There are two ways to know you’ve met a gingko tree: you’ve experienced the most elegant leaves in the plant world (no wonder they are used as bookmarks in Japan) or you’ve experienced an incredibly vile odour because you stepped on the fruit. It’s a tree of opposites. And a tree with history. Gingkos are often called living fossils because they’ve been around for millions years and they are not related to any other plant species—they are their own species.
Gingkos have been cultivated in China for about a thousand years and the nuts are considered to have medicinal properties. In the west, leaf extracts are used to make the Gingko biloba that we purchase in health food stores, most often to help memory.
They are planted in cities along streets and in parks simply because they are resilient as well as gorgeous. Cities will often plant male trees because only female trees drop the smelly fruit. But where the fruit is, the pickers are, throughout November and December, hoping to get a fix of memory, history and beauty.
There are two female gingko trees in front of our house that create a yellow rain of leaves this time of year. I treasure them, and although it’s a little bit of work, it’s exciting to collect the fruit. If you are so inclined, it’s best to prepare in advance by gathering your materials:
- garbage bag
- lots of disposable gloves
- disposable plastic take-out food containers
- fry pan with lid
Pick up the fruit, always wearing your gloves. There are properties to the fruit that are similar to poison ivy, so protect yourself throughout out the process. I put the fruit into a pail lined with a garbage bag.
Let the gingko fruit soak in cold water for a few hours and the pulpy flesh will slide off easily. Discard the few on which it doesn’t. I use disposable take-out containers and put them in the recycling bin when I’m done.
Still wearing gloves, scrub the nuts in a colander by rubbing them in your hands. They look very similar to pistachio nuts.
Some people prefer to bake them in the oven on lined cookie sheets. I dry roast them in a pot with a lid (because some of them will pop as they heat up) for about 10 minutes.
Once they are toasted, they are easy to crack. Tap gently with a hammer on a cutting board covered with parchment or waxed paper. There is a thin skin under the shell that should come off easily. It’s important to remove this skin because it may cause allergies in some people. A few may be hard to clean; just discard them.

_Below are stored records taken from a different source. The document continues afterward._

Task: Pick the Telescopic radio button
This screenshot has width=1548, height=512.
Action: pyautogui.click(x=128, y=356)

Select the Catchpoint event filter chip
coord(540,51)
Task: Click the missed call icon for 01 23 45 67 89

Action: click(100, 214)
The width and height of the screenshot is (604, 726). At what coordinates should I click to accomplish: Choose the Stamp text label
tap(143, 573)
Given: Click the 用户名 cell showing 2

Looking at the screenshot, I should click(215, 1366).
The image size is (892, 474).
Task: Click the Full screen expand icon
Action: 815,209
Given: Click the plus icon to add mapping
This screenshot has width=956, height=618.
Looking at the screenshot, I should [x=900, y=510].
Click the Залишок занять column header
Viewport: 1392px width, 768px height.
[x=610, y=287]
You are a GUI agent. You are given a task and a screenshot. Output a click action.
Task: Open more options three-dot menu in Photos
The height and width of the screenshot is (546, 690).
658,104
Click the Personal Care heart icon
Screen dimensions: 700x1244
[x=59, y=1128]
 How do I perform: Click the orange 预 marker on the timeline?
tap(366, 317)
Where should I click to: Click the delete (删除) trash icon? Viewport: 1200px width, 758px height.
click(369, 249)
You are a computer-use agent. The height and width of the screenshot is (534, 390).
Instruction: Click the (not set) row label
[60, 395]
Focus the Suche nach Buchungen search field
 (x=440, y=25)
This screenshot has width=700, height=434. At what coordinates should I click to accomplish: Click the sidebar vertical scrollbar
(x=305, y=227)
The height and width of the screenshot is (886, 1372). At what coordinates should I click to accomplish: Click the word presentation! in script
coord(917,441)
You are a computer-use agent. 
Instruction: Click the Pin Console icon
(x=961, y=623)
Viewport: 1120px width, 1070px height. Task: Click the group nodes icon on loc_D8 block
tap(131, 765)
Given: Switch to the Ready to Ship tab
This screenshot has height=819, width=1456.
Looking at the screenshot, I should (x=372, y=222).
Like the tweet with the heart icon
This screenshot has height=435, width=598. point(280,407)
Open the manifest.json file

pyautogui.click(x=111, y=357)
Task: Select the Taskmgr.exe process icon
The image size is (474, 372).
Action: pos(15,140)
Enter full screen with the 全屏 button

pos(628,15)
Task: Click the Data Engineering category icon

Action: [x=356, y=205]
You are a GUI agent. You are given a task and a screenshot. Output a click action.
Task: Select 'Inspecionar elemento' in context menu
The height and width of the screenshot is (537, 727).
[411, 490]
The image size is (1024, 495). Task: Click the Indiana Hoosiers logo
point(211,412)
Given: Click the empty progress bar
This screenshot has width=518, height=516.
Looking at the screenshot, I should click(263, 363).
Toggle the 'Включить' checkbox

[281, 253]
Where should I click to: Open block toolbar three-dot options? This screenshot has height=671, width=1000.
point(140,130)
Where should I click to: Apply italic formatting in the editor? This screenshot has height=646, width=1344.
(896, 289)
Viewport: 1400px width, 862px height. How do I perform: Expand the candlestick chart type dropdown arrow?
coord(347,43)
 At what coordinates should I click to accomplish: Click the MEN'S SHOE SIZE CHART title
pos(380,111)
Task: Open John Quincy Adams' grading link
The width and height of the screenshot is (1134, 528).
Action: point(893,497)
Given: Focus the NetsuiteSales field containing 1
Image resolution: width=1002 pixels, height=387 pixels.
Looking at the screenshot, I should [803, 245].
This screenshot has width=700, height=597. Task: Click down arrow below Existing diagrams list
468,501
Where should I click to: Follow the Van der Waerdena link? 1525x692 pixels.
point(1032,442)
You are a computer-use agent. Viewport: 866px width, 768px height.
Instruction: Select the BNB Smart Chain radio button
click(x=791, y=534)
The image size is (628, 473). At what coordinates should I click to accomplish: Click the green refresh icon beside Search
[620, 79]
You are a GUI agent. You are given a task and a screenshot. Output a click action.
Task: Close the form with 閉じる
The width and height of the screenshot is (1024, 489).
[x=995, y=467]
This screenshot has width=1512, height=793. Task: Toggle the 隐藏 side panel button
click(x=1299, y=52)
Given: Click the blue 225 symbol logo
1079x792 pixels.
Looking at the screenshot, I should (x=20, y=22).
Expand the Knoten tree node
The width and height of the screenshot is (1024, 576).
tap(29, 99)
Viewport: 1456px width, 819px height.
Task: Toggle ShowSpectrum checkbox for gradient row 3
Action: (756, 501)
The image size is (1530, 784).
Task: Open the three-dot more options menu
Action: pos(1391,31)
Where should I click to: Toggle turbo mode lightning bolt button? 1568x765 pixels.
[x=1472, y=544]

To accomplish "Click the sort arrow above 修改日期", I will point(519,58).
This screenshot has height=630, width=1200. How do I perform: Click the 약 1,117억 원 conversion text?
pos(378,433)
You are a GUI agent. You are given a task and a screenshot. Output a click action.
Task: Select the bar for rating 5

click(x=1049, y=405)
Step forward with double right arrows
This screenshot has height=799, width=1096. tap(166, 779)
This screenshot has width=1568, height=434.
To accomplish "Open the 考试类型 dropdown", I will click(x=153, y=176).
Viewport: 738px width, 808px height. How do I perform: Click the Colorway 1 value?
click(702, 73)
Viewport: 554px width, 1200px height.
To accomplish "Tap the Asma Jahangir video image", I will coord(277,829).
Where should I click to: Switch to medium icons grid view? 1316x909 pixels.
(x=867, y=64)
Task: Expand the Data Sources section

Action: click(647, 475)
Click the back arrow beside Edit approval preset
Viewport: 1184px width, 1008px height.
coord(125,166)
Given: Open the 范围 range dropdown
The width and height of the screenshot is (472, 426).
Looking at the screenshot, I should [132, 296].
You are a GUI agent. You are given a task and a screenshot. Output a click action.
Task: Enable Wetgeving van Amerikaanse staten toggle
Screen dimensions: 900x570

What to do with them? They are best enjoyed as a rare and special salty appetizer, especially when found in Central Park:
Read this New York Times Article about how the restaurant Masa serves them.
Prepared this way, they are delicious. They taste like a cross between edamame and chestnut, with a little something strange and undefinable thrown in.
I’ve read you’re not supposed to eat more than 10 per day because there may be a mild toxicity to the meat of the nuts. A small portion of people may have an allergic reaction. If this is your case, enjoy the beauty from afar or press some leaves—but tread carefully!